Le Voyage imaginaire
Dans une banque, un employé amoureux d'une dactylo s'assoupit et se laisse aller à d'étranges rêveries.
Ce film a été restauré en 2025 par la Cinémathèque française à partir d'une copie d'exploitation nitrate 35 mm conservée dans ses collections. Une copie 35 mm diacétate (version courte Pathé Baby) a permis de remplacer certains plans abîmés. Les négatifs originaux du film n'ont pas été retrouvés à ce jour. Les travaux 4K ont été réalisés au laboratoire Transperfect Media. Un retour sur film 35 mm a été effectué pour la préservation.
Quand je regarde un film, je le situe tout d'abord sur l'échelle de temps du cinéma. Les années écoulées avant, puis après, de 2025 à 1926, puis 1859-1895. Il y a plusieurs dates, car la naissance du système n'est pas due uniquement aux frères Lumière comme on le pense généralement en France. Ils en ont matérialisé l'ensemble en créant ce que je nommerais la salle de cinéma. Les inventions ne naissent pas spontanément, mais concluent une myriade d'idées qui apparaissent dans plein d'endroits dans un temps rapproché. Dans le cas qui nous intéresse, et de manière simplifiée, on peut additionner les créations de Muybridge (appareil médical qui mesure les battements du cœur, en 1859), puis Marey (le sphygmographe qui étudie le mouvement des êtres vivants, en 1859), l'entreprise Edison et le Kinétoscope en 1891, et finalement les frères Lumière avec la caméra-projecteur en 1895.
Pardonnez cette introduction. C'est fatigant et chauvin d'entendre systématiquement que seuls les frères Lumière ont inventé le cinéma. Les inventions sont comme un arbre à l'envers. Les idées s'accumulent, se réunissent pour former le tronc, le système qui dominera l'ensemble. L'évolution mécanique précède l'évolution du langage cinématographique, c'est-à-dire l'enchaînement des plans, l'utilisation de l'espace, l'histoire, le jeu des acteurs, etc.
Le Voyage imaginaire (1926) se situe à 50 ans du début, et à 99 ans du présent.
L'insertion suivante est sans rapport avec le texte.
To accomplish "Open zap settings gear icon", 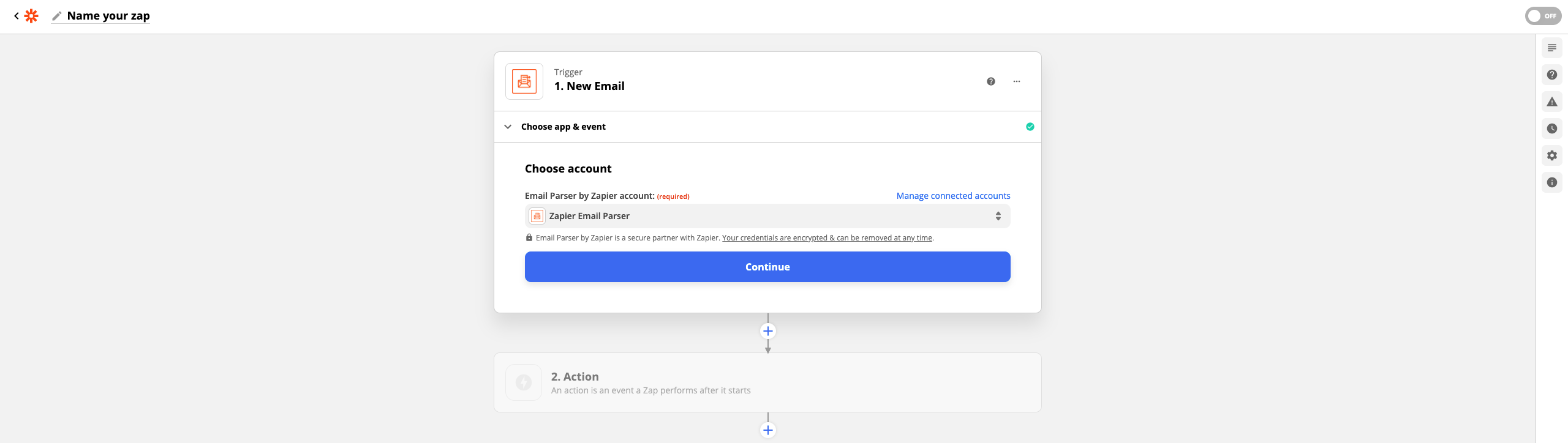I will (x=1551, y=155).
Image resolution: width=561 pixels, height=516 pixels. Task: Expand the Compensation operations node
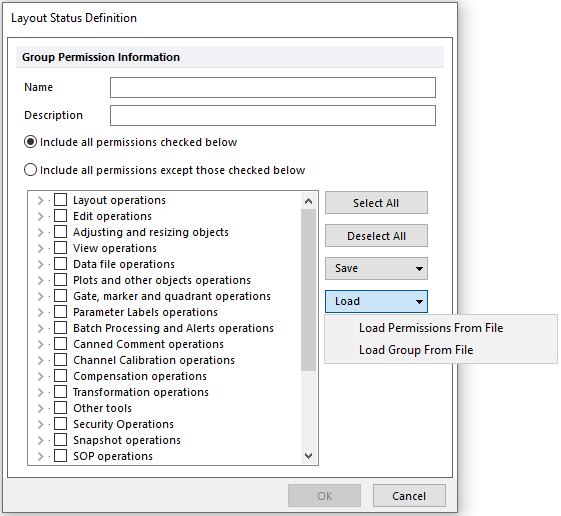click(x=40, y=376)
C'est la première chose qui me vient à l'esprit.
Tous les acteurs sont morts. On regarde des fantômes évoluer dans le cadre, la plupart oubliés. Ils sont transparents comme dans certains plans qui font partie de l'écriture du Voyage imaginaire. Certainement, mon esprit macabre me pousse à voir le film d'une manière personnelle, mais c'est l'exercice qui m'est demandé ici. De plus, ce sentiment accentue l'effet du rêve, le sujet de cette histoire.
En continuant avec cette échelle du temps, que je vais abandonner juste après, les acteurs traversent le cadre latéralement – ce qui fut le cas dans la plupart des films au départ –, mais aussi en profondeur, vers la caméra – ce qui fut utilisé plus tard.
Mais le plus important, le plus touchant, est l'expression des acteurs, notamment Jean Börlin (en danseur). On peut voir dans leurs expressions, leurs regards, qu'ils participent à une aventure excitante, nouvelle et magique. La justesse du jeu passe en second, loin derrière l'émerveillement. C'est mon interprétation, mais c'est ce que je ressens en découvrant ce voyage. Leur présence est là pour faire comprendre l'histoire, et non pour qu'ils fassent semblant d'être les personnages qu'ils interprètent. D'ailleurs, ils n'interprètent pas, ils sont simplement là.
J'ai le sentiment de voir des enfants qui utilisent la caméra de leurs parents quand ils ne sont pas à la maison, et cela me réjouit. Soudain, on se trouve dehors, dans des décors complexes avec des escaliers, de l'architecture et du soleil, et on avance de 20 ans dans l'écriture cinématographique. On est plongé dans le réel.
Le réalisme accentue le passage du temps : il est très proche de celui que l'on vit, et l'écart du temps se ressent encore plus.
La narration est géométrique, elle est moderne, astucieuse, ce qui laisse présager le réalisateur virtuose et innovateur que deviendra René Clair.
Jean et son sentiment pour la secrétaire, symbolisé par ce bouquet de fleurs qui passe de main en main, a le regard triste. On ressent son amertume sans pour autant se rouler par terre. Il faudrait pouvoir demander aux spectateurs de l'époque comment ils vivaient cette histoire. Mais ils ne sont plus là pour nous le dire.